Além dos cursos e dos fóruns mensais, o TCA abre ainda aos "aprendentes" - assim são chamados os alunos - as portas dos centros de aprendizagem, dos espaços de leitura, das salas de estudo e das unidades de atendimento. Esta última modalidade pode ser definida como sessões (sem marcação prévia mas possíveis apenas nos horários previstos de atendimento) nas quais os cidadãos podem tirar dúvidas. São aceites todos os pedidos de esclarecimento ligados à aprendizagem.

"Parece algo simples, mas a verdade é que muitas vezes as pessoas têm dúvidas que nunca tiram porque não sabem a quem perguntar", comenta Patrícia Oliveira, técnica do TCA. Por exemplo: Tenho a terceira classe e quero ir mais além... como posso validar as minhas competências? O meu pai tem uma doença degenerativa... onde posso aprender a dar-lhe banho e fazer curativos?

A lógica do projecto é "aproveitar sempre os recursos da comunidade", esclarece ao PÚBLICO Isabel Baptista, que faz parte da comissão de gestão do TCA juntamente com Joaquim Azevedo e António Pontes, vice-presidente da Câmara da Trofa. Quer isto dizer que todos os espaços de aprendizagem criados nas sete freguesias do concelho já existiam - são salas de juntas de freguesia, centros de dia e até um liceu, a Escola C+S de São Romão do Coronado. "Isto é uma situação única no país. Criámos dentro da própria escola, com a anuência da Direcção Regional de Educação, a Casa de Aprender", entusiasma-se a docente da Universidade Católica do Porto.

Ali cruzam-se pais, filhos e vizinhos em cursos que podem acontecer até em horário pós-laboral, como é o caso das danças de salão e dos arranjos florais. A professora de Educação Física Fernanda Cachapa, que também é a coordenadora dos mediadores do TCA, conta que o mais interessante na C+S de São Romão foi o facto de se ter rompido com o "conceito arcaico" de escola. Percebeu isto quando a mãe de um aluno lhe confessou numa aula de dança: "Nunca imaginei que uma escola pudesse ser isto."

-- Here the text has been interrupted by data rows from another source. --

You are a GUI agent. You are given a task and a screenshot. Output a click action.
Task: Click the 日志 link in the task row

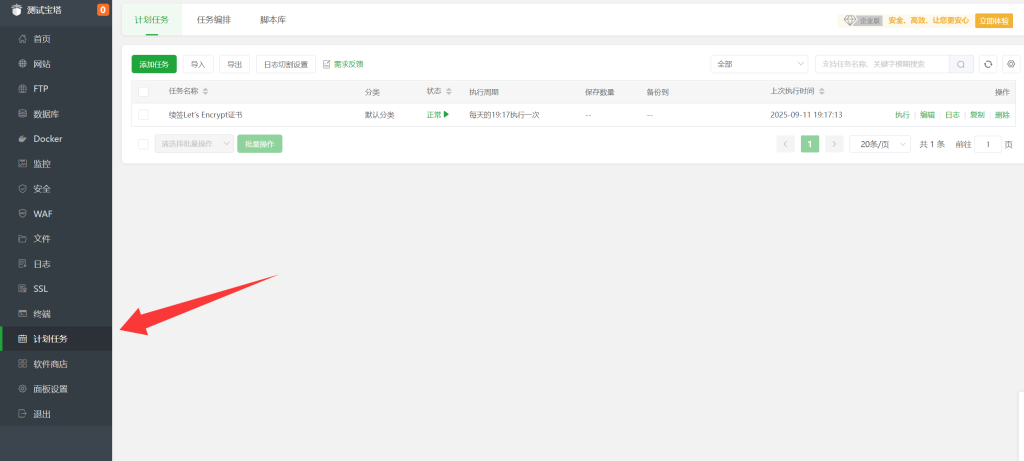952,115
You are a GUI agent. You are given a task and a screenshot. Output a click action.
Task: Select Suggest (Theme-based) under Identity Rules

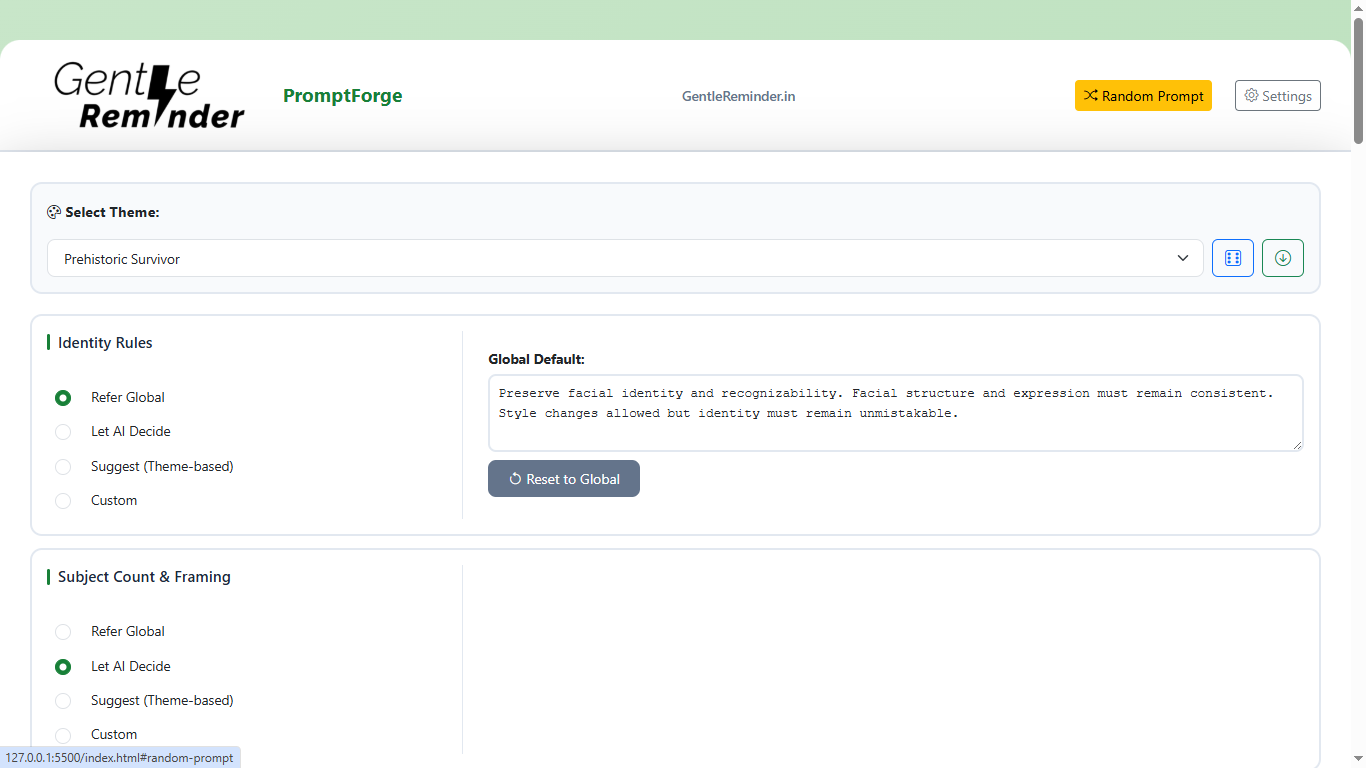(63, 466)
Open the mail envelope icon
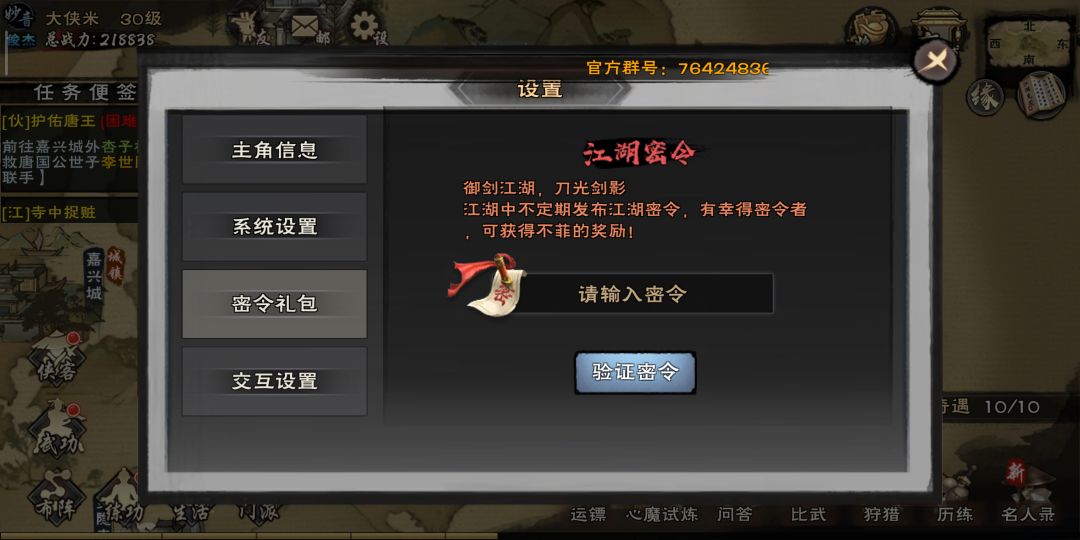This screenshot has height=540, width=1080. [x=304, y=26]
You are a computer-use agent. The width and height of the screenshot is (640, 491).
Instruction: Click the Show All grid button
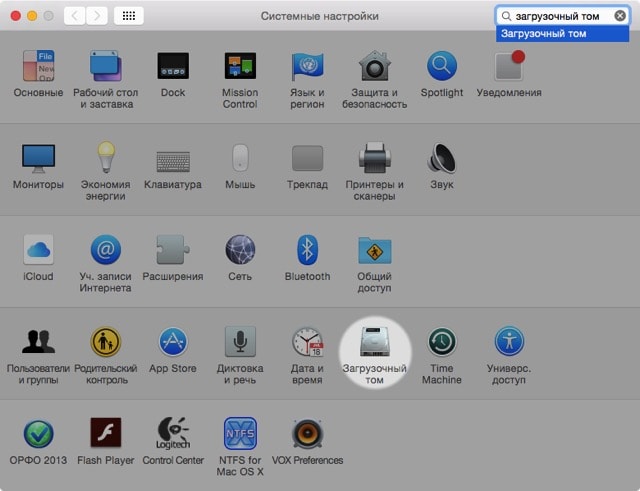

O "isto" é algo que os aprendentes têm dificuldade em explicar, mas que os técnicos definem como um lugar de partilha onde todos possam ser capazes de aprender e ensinar alguma coisa. Voluntariamente. "Quando explicamos o que fazemos, parece que estamos a falar de uma utopia - mas não é", garante Sofia Rodrigues.

1780
é o número aproximado de cadernetas atribuídas até hoje pelo projecto Trofa Comunidade de Aprendentes aos que participam nas suas iniciativas. A exemplo de um passaporte, cada vinheta corresponde à presença num colóquio, curso ou conferência.